The photograph is actually representative of the species mix that will continue at the park–and in most of Tucson’s parks–through the winter, with American Wigeon and American Coots being joined by smaller numbers of Ring-necked Ducks and other divers. (There’s a drake Canvasback at the right of this image, for example.)
Right now, though, it’s the phalacrocoracids that are drawing birders to Reid Park.
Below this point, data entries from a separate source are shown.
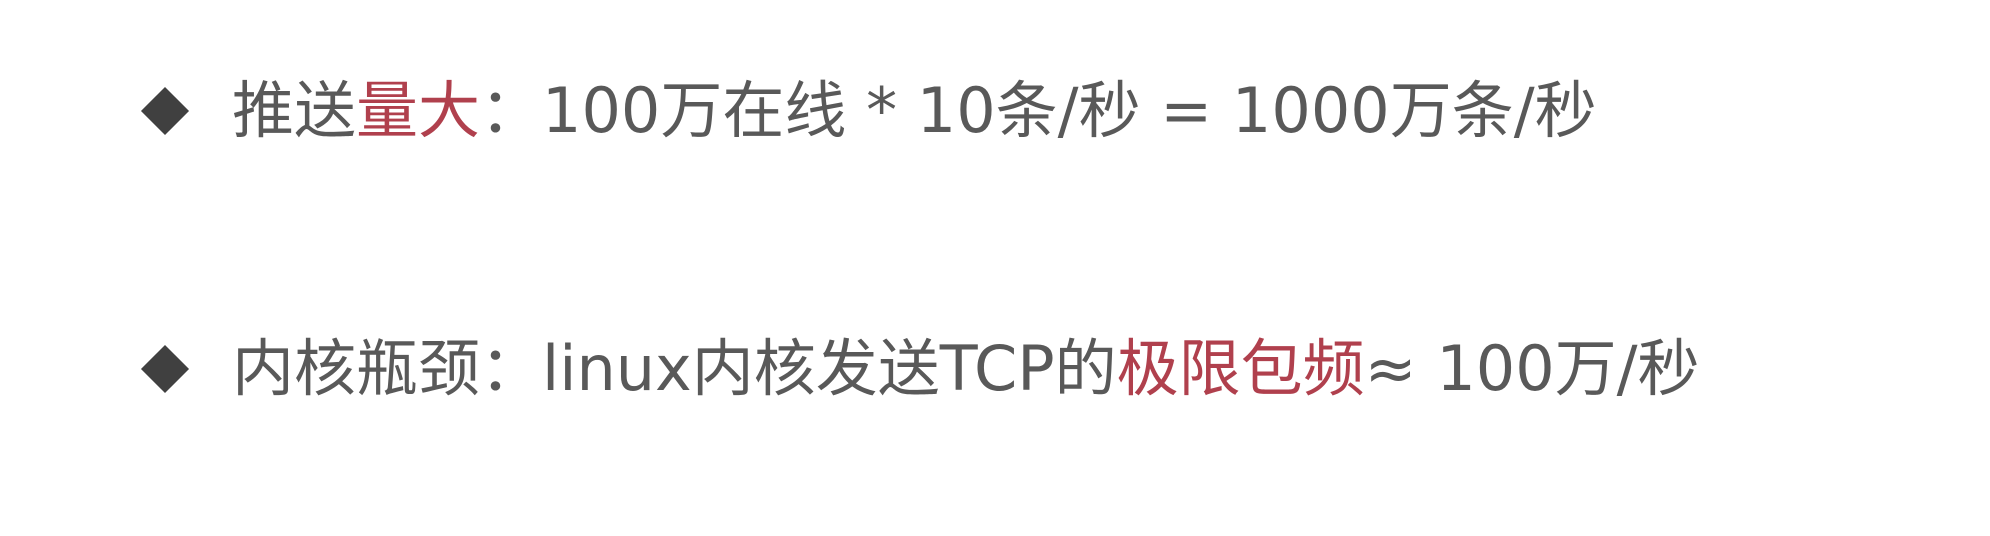 The height and width of the screenshot is (536, 1990). I want to click on bullet-highlight-text: 量大, so click(418, 110).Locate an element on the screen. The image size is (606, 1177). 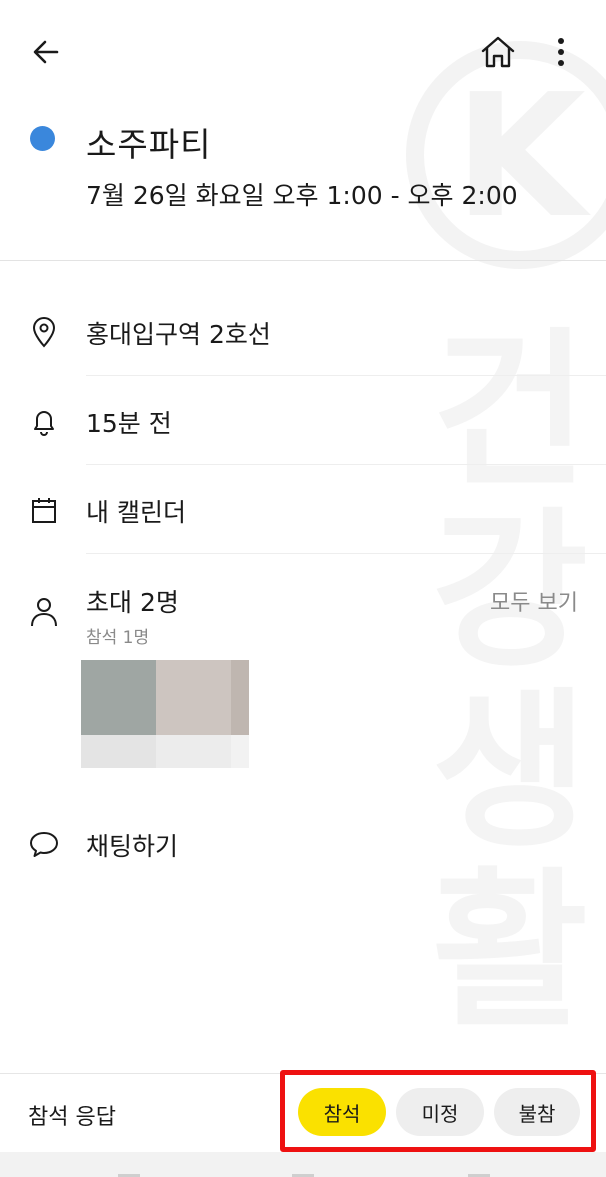
invitee-avatar is located at coordinates (165, 714).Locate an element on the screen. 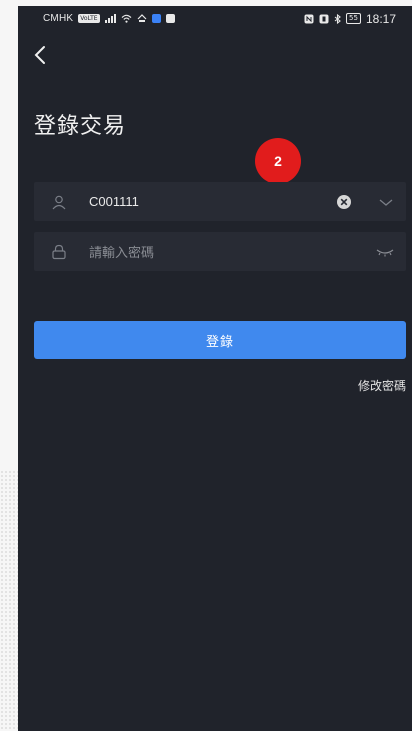 The image size is (412, 731). wifi-icon is located at coordinates (126, 18).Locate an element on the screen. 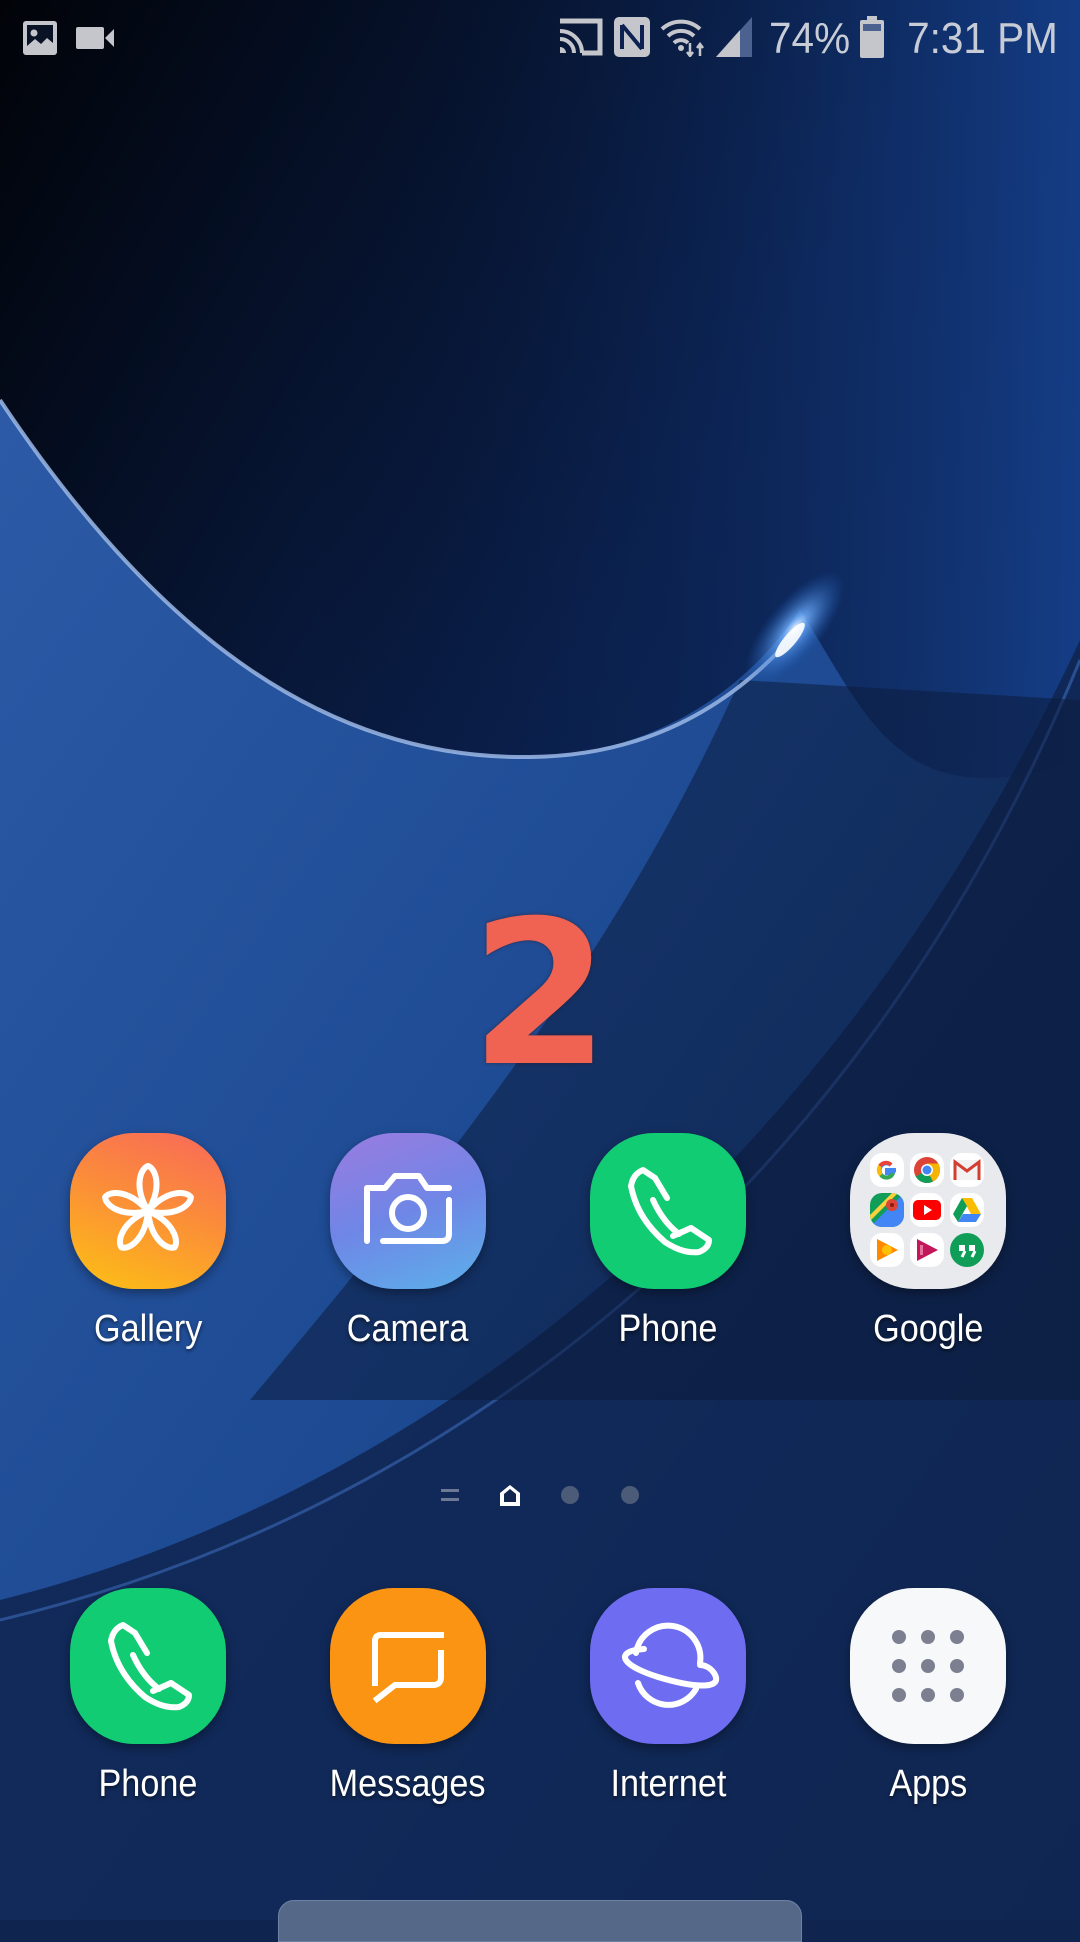 This screenshot has width=1080, height=1942. clock: 7:31 PM is located at coordinates (982, 38).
Double-crested Cormorant isn’t all that common a bird at most sites in southeast Arizona, and the vastly increasing Neotropic Cormorant is giving its larger cousin a run for the money. This small gang of four Double-crested and two Neotropics is a nice diversion for us here in Tucson, but it pales in comparison to the flocks that can be expected at ponds and puddles in Phoenix, where up to 300 (!) Neotropics and a few Double-crests are being seen this winter.
As I think about it, I’ve seen significantly more Neotropic Cormorants in Arizona city parks than anywhere else north of south Texas–eloquent testimony to the draw of water in the desert.